Brief: Take the material below and reproduce, word for word, only the lines from the line with "The width and height of the screenshot is (1232, 705)." through the line with "You are a computer-use agent. Screen".

====== Source information ======

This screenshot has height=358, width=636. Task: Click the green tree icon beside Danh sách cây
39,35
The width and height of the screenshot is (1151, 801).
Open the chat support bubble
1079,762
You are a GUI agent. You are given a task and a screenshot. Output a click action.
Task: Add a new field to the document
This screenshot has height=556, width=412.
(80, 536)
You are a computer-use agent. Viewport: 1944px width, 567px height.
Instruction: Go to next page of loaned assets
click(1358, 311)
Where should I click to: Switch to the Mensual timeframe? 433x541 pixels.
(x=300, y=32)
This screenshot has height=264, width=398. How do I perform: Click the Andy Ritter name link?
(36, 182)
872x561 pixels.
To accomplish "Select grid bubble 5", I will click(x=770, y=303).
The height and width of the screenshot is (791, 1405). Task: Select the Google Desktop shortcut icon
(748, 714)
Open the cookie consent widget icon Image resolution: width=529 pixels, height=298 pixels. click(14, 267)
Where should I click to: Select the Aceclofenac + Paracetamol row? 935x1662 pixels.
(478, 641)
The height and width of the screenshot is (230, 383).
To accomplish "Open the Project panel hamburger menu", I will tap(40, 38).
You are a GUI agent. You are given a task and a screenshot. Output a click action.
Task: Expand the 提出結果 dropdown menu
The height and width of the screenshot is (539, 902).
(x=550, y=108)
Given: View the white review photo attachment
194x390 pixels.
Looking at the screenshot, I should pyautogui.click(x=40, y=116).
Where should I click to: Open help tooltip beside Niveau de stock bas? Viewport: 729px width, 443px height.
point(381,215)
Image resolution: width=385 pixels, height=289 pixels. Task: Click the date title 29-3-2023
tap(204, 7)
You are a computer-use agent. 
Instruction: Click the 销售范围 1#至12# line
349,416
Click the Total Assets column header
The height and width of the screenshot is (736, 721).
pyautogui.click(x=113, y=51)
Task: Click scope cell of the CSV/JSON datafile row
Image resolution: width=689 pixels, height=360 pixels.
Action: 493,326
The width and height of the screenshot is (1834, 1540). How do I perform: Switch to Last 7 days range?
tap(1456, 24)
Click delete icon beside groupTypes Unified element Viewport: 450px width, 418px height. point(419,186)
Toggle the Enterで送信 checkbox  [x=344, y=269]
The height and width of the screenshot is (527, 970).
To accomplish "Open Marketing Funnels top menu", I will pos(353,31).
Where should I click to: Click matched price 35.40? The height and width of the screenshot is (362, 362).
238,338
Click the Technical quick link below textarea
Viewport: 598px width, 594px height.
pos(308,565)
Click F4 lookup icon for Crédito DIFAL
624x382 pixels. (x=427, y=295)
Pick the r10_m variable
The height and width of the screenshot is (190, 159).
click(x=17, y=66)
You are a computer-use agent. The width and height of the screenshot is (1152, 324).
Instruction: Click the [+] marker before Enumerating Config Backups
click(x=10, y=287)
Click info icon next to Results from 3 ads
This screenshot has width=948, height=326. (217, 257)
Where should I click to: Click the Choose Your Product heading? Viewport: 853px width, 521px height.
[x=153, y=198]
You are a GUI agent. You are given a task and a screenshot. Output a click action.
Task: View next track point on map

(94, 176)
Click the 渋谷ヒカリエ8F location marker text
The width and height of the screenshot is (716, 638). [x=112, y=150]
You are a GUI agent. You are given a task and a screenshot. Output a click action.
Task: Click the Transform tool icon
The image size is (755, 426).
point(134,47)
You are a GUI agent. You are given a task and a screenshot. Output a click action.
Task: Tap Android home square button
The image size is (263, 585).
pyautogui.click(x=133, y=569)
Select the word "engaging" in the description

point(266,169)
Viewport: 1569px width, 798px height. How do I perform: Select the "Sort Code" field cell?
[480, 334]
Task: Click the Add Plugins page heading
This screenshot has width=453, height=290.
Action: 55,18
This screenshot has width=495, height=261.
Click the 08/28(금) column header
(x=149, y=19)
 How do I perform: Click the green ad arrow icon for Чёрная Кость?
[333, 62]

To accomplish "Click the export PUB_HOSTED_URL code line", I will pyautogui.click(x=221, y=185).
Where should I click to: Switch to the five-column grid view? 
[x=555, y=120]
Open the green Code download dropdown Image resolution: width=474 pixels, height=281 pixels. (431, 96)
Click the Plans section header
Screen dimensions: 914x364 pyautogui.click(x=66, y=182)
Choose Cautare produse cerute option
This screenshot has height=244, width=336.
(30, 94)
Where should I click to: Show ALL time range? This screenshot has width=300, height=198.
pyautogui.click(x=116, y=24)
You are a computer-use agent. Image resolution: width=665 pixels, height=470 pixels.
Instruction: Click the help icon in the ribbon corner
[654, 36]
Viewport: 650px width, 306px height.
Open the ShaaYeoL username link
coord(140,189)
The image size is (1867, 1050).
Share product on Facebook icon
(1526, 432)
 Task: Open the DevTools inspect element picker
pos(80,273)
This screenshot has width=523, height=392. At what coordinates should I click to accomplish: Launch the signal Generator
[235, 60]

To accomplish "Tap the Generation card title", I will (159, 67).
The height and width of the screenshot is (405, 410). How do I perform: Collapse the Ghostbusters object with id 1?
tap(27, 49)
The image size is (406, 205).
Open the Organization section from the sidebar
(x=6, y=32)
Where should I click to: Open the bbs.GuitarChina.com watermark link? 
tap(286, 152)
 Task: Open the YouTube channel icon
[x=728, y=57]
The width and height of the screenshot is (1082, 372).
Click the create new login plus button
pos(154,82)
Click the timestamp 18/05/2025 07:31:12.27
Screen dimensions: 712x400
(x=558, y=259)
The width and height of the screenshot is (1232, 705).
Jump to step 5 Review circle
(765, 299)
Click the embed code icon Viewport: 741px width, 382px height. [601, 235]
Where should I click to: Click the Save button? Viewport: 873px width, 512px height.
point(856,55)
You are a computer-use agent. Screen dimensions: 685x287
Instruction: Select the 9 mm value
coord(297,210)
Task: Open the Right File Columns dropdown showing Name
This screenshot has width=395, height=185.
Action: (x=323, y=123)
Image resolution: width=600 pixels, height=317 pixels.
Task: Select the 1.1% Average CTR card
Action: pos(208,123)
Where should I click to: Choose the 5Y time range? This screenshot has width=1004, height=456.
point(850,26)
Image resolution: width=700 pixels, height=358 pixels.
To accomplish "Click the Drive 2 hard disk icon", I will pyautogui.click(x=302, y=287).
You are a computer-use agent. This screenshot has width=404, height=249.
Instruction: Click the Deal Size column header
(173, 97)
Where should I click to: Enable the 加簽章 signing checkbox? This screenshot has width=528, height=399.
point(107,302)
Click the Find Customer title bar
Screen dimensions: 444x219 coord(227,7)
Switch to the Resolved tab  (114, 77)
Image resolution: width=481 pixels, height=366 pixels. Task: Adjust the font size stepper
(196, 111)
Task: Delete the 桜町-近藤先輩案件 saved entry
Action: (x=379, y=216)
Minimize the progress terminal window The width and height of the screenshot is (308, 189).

======

Exercise solution:
The width and height of the screenshot is (1232, 705).
Jump to step 5 Review circle
(765, 299)
Click the embed code icon Viewport: 741px width, 382px height. [601, 235]
Where should I click to: Click the Save button? Viewport: 873px width, 512px height.
point(856,55)
You are a computer-use agent. Screen dimensions: 685x287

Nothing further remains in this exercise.